■ **Exercise brief**
Print every record exactly, omitting none.

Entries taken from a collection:
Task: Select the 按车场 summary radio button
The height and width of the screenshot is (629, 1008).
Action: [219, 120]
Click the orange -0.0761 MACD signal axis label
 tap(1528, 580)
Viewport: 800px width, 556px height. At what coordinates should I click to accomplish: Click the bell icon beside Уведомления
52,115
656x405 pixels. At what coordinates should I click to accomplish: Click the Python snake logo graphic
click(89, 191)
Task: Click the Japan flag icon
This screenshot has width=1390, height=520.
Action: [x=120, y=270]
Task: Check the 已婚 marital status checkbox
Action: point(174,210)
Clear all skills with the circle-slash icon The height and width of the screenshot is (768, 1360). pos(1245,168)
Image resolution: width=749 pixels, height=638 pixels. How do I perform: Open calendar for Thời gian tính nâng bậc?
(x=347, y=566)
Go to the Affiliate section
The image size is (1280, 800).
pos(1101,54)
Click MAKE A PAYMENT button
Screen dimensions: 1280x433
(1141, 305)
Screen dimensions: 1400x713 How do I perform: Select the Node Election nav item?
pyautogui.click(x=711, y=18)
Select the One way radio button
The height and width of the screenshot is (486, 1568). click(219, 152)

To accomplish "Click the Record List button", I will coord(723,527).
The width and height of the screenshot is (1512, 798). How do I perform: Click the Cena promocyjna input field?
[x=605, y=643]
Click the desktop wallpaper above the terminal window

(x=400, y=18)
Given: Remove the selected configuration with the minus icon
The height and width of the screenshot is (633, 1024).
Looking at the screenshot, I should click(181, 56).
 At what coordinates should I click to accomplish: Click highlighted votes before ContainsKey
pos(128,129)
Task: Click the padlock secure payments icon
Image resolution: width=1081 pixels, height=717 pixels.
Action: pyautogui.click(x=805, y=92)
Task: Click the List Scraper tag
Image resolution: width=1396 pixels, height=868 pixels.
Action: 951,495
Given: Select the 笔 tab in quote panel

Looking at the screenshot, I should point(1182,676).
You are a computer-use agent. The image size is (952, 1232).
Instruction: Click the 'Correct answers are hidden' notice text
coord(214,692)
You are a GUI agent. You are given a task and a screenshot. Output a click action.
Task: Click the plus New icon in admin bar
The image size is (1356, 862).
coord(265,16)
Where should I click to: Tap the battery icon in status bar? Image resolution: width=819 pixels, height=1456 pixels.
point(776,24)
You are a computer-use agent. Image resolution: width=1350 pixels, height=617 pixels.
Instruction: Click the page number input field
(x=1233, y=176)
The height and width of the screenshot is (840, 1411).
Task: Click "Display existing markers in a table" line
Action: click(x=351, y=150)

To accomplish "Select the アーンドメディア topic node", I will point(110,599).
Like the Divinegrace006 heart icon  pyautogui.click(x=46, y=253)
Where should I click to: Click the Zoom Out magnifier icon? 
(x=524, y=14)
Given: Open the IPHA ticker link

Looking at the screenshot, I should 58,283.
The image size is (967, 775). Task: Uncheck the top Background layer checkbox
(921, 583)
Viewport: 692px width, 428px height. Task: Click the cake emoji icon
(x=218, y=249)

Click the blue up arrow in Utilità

■ **Answer below**
Task: Select the 按车场 summary radio button
The height and width of the screenshot is (629, 1008).
Action: [219, 120]
Click the orange -0.0761 MACD signal axis label
 tap(1528, 580)
Viewport: 800px width, 556px height. At what coordinates should I click to accomplish: Click the bell icon beside Уведомления
52,115
656x405 pixels. At what coordinates should I click to accomplish: Click the Python snake logo graphic
click(89, 191)
Task: Click the Japan flag icon
This screenshot has width=1390, height=520.
Action: [x=120, y=270]
Task: Check the 已婚 marital status checkbox
Action: point(174,210)
Clear all skills with the circle-slash icon The height and width of the screenshot is (768, 1360). pos(1245,168)
Image resolution: width=749 pixels, height=638 pixels. How do I perform: Open calendar for Thời gian tính nâng bậc?
(x=347, y=566)
Go to the Affiliate section
The image size is (1280, 800).
pos(1101,54)
Click MAKE A PAYMENT button
Screen dimensions: 1280x433
(1141, 305)
Screen dimensions: 1400x713 How do I perform: Select the Node Election nav item?
pyautogui.click(x=711, y=18)
Select the One way radio button
The height and width of the screenshot is (486, 1568). click(219, 152)

To accomplish "Click the Record List button", I will coord(723,527).
The width and height of the screenshot is (1512, 798). How do I perform: Click the Cena promocyjna input field?
[x=605, y=643]
Click the desktop wallpaper above the terminal window

(x=400, y=18)
Given: Remove the selected configuration with the minus icon
The height and width of the screenshot is (633, 1024).
Looking at the screenshot, I should click(181, 56).
 At what coordinates should I click to accomplish: Click highlighted votes before ContainsKey
pos(128,129)
Task: Click the padlock secure payments icon
Image resolution: width=1081 pixels, height=717 pixels.
Action: pyautogui.click(x=805, y=92)
Task: Click the List Scraper tag
Image resolution: width=1396 pixels, height=868 pixels.
Action: 951,495
Given: Select the 笔 tab in quote panel

Looking at the screenshot, I should point(1182,676).
You are a computer-use agent. The image size is (952, 1232).
Instruction: Click the 'Correct answers are hidden' notice text
coord(214,692)
You are a GUI agent. You are given a task and a screenshot. Output a click action.
Task: Click the plus New icon in admin bar
The image size is (1356, 862).
coord(265,16)
Where should I click to: Tap the battery icon in status bar? Image resolution: width=819 pixels, height=1456 pixels.
point(776,24)
You are a computer-use agent. Image resolution: width=1350 pixels, height=617 pixels.
Instruction: Click the page number input field
(x=1233, y=176)
The height and width of the screenshot is (840, 1411).
Task: Click "Display existing markers in a table" line
Action: click(x=351, y=150)

To accomplish "Select the アーンドメディア topic node", I will point(110,599).
Like the Divinegrace006 heart icon  pyautogui.click(x=46, y=253)
Where should I click to: Click the Zoom Out magnifier icon? 
(x=524, y=14)
Given: Open the IPHA ticker link

Looking at the screenshot, I should 58,283.
The image size is (967, 775). Task: Uncheck the top Background layer checkbox
(921, 583)
Viewport: 692px width, 428px height. Task: Click the cake emoji icon
(x=218, y=249)

Click the blue up arrow in Utilità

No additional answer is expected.